Doch wie benutzten andere Zeitgenossen die Drucke? Spiegeln Weinsberg Handlungen verallgemeinerbare Praktiken wider oder stellen sie lediglich ein herausragendes Beispiel dar? Voges lässt seine Leser/innen darüber im Unklaren. Wie er herausarbeiten kann, verbindet die Ereignisbilder eine Nähe zu etablierten Raumkonzepten wie der Theatrum-Metapher sowie zu imaginierten Raumvorstellungen im Rahmen mnemotechnischer Verfahren, wie sie typisch sind im Kontext frühneuzeitlicher Wissensvermittlung. Auch den Bildberichten habe ein „didaktischer Impetus“ (S. 308) inne gewohnt. Dies bringt die Rezensentin zu weiteren Fragen: Boten die Karten die Möglichkeit als Wandbild, vielleicht sogar im Rahmen einer Unterrichtssituation, aufgehängt zu werden? Die Antwort liefert Voges mit Rekurs auf Hermann von Weinsberg, bei dem es heißt: Wer sich künftig das Geschehen vergegenwärtigen möchte, könne „die geschichten“ in einem „saal oder kamer“ aufhängen lassen und sie betrachten (S. 327). Tatsächlich sind frühneuzeitliche Bildungsmedien dieser Verbindung von prodesse und delectare verpflichtet gewesen. Inwiefern hatten auch Hogenbergs Geschichtsbilder im Rahmen einer „Pädagogik der Einschleichung“ (Bettina Bannasch) Einfluss auf die Geschichtsbildung eines jüngeren Publikums?4 Zumindest in niederländische Schulbücher des 17. Jahrhunderts ist das Bildmaterial eingegangen.5 Hogenbergs zeitgeschichtliche Bilder scheinen damit einen Anteil an der Visualisierung von Geschichte als didaktisches Modell gehabt zu haben. Voges Studie ist somit ein wichtiger Beitrag, nicht nur für die Mediengeschichte der Frühen Neuzeit.

Anmerkungen:
1 Stefan Benz, Modelle barocker Geschichtsschreibung in und über Franken, in: Dieter J. Weiss (Hrsg.), Barock in Franken, Dettelbach 2004, S.133–196, hier S. 144, Anm. 46.
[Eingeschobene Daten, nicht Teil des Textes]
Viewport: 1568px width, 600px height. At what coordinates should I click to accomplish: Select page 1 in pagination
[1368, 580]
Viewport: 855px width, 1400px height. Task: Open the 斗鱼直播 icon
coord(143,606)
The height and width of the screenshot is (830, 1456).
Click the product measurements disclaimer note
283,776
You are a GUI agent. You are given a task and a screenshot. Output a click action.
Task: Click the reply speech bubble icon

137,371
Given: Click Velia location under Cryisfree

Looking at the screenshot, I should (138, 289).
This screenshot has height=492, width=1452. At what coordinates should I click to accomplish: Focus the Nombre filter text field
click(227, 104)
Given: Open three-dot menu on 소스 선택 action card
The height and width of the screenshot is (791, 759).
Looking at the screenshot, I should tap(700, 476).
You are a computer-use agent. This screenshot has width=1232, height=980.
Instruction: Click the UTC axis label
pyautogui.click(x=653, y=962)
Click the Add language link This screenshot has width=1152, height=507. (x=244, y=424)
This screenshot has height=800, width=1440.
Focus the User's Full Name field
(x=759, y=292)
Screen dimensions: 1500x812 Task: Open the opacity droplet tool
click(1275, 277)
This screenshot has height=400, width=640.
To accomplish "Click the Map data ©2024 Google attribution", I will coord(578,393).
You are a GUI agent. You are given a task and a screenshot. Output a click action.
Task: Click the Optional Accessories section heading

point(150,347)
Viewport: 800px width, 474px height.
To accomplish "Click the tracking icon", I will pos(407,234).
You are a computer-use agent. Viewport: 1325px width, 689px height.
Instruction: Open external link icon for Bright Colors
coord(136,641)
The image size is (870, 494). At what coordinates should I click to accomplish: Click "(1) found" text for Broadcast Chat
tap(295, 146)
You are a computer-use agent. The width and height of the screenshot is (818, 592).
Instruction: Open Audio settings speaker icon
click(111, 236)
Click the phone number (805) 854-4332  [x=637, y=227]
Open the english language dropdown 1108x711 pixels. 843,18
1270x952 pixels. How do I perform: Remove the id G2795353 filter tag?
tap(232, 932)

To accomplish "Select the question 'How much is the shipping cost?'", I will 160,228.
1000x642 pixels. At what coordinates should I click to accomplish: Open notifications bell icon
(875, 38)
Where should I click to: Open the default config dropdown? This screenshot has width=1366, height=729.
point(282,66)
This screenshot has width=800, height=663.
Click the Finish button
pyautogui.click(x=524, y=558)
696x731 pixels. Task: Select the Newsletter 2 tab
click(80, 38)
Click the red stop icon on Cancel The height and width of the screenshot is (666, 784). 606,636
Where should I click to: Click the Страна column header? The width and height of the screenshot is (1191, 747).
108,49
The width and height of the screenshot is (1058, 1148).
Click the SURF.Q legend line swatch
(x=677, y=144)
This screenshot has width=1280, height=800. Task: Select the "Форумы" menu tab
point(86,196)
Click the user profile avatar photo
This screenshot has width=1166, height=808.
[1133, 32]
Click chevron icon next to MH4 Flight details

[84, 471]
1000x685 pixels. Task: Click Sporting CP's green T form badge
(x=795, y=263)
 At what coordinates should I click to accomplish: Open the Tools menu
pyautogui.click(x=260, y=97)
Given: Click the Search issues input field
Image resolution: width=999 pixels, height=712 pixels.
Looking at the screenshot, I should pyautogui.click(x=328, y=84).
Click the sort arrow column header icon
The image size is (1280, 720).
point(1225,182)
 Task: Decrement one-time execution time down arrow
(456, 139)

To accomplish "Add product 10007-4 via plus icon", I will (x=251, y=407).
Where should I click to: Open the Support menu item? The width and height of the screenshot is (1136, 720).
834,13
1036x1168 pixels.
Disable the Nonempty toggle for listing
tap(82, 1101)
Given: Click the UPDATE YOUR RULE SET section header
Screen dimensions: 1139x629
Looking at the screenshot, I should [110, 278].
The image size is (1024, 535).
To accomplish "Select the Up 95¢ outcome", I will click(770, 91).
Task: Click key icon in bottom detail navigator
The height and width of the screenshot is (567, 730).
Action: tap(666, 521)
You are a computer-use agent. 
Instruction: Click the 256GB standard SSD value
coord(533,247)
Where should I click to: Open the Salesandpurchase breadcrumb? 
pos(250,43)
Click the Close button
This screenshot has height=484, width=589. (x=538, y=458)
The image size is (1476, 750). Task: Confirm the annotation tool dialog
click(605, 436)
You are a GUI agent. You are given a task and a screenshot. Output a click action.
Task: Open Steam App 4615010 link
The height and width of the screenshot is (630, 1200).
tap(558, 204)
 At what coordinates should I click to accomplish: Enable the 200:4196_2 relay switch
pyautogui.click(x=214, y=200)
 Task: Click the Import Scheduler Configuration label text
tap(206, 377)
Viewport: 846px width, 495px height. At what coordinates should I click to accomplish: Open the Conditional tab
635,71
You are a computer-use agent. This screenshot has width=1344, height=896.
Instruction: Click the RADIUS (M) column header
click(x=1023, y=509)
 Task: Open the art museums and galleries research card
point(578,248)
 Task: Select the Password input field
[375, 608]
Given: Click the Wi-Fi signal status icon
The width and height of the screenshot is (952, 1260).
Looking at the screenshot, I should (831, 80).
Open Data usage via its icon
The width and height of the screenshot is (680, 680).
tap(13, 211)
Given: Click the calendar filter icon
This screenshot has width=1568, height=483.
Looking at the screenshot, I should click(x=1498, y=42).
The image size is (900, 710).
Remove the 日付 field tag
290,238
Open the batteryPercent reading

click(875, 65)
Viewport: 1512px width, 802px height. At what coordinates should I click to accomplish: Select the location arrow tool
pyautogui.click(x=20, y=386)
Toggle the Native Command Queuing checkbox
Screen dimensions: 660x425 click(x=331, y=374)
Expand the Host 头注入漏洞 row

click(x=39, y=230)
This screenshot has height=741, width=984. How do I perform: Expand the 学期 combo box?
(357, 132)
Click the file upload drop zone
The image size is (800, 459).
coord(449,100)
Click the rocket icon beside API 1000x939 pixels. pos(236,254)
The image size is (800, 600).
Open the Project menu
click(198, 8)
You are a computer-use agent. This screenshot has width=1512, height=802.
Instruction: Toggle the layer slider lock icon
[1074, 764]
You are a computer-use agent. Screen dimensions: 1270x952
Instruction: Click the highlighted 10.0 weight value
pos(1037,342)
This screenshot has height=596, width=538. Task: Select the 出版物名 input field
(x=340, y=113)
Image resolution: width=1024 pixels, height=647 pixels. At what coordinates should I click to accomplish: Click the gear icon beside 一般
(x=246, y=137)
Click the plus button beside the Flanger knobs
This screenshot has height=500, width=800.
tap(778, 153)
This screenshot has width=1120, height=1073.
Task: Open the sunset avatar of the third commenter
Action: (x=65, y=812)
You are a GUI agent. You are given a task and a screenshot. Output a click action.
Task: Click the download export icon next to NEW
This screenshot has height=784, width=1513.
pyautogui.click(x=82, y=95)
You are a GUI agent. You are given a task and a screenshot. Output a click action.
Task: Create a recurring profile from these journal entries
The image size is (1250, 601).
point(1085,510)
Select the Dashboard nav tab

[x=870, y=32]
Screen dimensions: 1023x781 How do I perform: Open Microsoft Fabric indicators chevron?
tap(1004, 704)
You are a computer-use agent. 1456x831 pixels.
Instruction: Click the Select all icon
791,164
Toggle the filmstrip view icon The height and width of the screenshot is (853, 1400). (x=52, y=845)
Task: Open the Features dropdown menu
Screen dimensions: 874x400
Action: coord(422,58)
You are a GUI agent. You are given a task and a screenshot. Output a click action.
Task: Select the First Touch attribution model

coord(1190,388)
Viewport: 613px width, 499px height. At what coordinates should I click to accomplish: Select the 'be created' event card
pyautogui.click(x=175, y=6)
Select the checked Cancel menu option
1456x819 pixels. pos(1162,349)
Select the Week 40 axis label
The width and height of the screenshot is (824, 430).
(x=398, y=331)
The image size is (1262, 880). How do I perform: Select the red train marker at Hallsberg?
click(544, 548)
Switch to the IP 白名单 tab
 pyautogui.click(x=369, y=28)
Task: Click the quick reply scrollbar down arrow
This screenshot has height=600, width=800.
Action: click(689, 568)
2 Philip Benedict, Graphic History. The Wars, Massacres and Troubles of Tortorel and Perrissin, Genf 2007, S. 4.
3 Birgit Emich, Bildlichkeit und Intermedialität in der Frühen Neuzeit. Eine interdisziplinäre Spurensuche, in: Zeitschrift für Historische Forschung 35 (2008), 1, S. 31–56, hier S. 50.
4 Bettina Bannasch, Zwischen Jakobsleiter und Eselsbrücke. Das ›bildende Bild‹ im Emblem- und Kinderbilderbuch des 17. und 18. Jahrhunderts, Göttingen 2007.
5 Stefan Ehrenpreis, Erziehung zum politischen Sehen? Bildliche Repräsentationen des Politischen in frühneuzeitlichen Schulbüchern, in: Niels Grüne / Claus Oberhauser (Hrsg.), Jenseits des Illustrativen. Visuelle Medien und Strategien politischer Kommunikation, S. 87–110.